▶ **Work task**: Please count the lines in the entries below that include the word "will", and give only the number.

▶ **Supplied data**:

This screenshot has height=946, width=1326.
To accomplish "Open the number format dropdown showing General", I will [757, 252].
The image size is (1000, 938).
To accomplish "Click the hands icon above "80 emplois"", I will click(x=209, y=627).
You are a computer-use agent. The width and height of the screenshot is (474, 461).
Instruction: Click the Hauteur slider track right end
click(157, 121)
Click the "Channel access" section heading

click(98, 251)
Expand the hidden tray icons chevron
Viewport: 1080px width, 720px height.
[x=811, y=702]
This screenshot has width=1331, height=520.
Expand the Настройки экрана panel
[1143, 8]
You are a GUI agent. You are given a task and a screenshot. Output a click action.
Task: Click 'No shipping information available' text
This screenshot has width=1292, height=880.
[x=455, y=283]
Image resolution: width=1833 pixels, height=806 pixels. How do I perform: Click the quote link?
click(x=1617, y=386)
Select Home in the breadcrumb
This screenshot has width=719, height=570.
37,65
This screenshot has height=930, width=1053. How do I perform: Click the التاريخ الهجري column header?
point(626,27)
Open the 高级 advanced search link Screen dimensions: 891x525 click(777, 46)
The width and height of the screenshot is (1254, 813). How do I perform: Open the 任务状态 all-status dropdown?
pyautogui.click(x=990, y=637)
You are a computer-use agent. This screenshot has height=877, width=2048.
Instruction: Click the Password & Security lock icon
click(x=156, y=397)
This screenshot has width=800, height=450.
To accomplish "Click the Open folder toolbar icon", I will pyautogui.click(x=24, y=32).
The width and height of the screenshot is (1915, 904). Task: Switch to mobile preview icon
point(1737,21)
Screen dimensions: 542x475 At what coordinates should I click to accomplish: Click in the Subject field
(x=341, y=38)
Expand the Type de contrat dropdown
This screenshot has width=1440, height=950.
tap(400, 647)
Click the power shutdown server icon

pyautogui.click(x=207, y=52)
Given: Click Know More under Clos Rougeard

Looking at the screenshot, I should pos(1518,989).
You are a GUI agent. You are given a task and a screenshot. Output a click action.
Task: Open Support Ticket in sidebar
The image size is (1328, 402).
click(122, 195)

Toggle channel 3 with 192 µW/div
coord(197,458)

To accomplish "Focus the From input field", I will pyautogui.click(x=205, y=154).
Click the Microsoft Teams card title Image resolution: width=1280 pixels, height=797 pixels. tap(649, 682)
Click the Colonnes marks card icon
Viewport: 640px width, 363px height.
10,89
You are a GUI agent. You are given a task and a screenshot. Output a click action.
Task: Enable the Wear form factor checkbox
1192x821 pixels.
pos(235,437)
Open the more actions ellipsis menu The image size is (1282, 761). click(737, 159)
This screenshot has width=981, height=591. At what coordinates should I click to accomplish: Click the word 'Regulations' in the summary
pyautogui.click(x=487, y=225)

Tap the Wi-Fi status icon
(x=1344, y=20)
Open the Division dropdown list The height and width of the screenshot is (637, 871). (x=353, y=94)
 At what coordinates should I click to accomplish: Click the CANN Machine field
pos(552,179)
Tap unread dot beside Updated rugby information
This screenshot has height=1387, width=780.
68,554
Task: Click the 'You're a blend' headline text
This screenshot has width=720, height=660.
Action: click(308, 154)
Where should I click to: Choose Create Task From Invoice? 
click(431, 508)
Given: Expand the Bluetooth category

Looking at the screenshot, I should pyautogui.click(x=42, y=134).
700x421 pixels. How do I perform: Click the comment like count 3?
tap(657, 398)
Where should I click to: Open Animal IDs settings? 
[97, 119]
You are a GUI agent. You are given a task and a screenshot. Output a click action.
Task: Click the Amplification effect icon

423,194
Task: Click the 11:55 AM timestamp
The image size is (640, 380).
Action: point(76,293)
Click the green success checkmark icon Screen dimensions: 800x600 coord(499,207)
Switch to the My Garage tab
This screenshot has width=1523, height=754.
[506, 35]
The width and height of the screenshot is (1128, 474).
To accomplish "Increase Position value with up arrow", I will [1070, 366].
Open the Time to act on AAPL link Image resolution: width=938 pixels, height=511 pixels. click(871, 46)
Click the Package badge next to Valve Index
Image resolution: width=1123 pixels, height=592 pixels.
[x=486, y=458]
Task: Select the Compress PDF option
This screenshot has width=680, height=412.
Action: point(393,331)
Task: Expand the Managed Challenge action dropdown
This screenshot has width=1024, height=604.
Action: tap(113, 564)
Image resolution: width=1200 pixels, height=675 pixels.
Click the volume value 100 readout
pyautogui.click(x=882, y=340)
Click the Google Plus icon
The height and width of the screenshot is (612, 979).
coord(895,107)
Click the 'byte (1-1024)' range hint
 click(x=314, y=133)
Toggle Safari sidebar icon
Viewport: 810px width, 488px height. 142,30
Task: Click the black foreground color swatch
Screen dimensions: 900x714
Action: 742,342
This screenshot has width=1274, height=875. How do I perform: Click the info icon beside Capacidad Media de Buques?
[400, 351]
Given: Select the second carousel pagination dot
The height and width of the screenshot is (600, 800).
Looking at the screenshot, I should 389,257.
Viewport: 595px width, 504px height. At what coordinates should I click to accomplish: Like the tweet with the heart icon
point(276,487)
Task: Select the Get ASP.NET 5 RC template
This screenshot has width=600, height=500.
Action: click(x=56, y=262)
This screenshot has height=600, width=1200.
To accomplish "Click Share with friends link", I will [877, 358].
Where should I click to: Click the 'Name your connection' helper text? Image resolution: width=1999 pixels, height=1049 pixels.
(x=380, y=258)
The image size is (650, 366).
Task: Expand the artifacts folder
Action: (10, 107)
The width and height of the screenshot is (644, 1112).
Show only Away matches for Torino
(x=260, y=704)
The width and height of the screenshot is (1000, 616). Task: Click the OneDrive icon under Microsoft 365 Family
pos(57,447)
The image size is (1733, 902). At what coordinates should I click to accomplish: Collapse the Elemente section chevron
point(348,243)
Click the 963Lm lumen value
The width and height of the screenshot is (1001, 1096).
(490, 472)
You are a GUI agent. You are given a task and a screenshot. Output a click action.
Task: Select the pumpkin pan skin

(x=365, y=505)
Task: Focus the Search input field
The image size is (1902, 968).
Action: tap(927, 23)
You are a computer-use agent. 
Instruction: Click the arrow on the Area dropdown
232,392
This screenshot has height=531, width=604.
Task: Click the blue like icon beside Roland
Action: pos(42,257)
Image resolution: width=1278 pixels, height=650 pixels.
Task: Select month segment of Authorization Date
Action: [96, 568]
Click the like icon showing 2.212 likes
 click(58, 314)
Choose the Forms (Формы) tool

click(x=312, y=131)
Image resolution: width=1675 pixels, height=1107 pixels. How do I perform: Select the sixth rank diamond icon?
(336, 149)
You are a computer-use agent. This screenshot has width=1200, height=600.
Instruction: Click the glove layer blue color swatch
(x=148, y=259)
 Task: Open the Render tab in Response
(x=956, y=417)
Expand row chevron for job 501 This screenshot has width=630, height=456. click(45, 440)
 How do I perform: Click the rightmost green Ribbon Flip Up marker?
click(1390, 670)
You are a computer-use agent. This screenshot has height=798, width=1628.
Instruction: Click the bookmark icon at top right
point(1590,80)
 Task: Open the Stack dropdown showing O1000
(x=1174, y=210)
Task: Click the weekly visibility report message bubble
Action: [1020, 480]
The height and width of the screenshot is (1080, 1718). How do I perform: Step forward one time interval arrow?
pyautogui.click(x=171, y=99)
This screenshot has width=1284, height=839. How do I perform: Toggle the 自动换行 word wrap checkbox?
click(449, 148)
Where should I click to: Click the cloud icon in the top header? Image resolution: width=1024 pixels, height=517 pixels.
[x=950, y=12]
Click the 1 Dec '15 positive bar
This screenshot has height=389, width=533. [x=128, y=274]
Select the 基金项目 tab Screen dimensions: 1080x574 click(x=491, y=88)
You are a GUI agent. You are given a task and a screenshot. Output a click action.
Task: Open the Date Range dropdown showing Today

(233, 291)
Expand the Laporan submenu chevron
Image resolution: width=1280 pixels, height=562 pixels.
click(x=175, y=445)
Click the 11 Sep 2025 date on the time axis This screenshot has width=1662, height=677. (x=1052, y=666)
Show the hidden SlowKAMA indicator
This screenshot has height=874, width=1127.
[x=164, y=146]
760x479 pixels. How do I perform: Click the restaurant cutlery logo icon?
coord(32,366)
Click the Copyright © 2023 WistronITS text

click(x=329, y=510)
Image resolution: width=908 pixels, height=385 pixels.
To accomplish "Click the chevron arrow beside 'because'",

▶ **The answer**: 6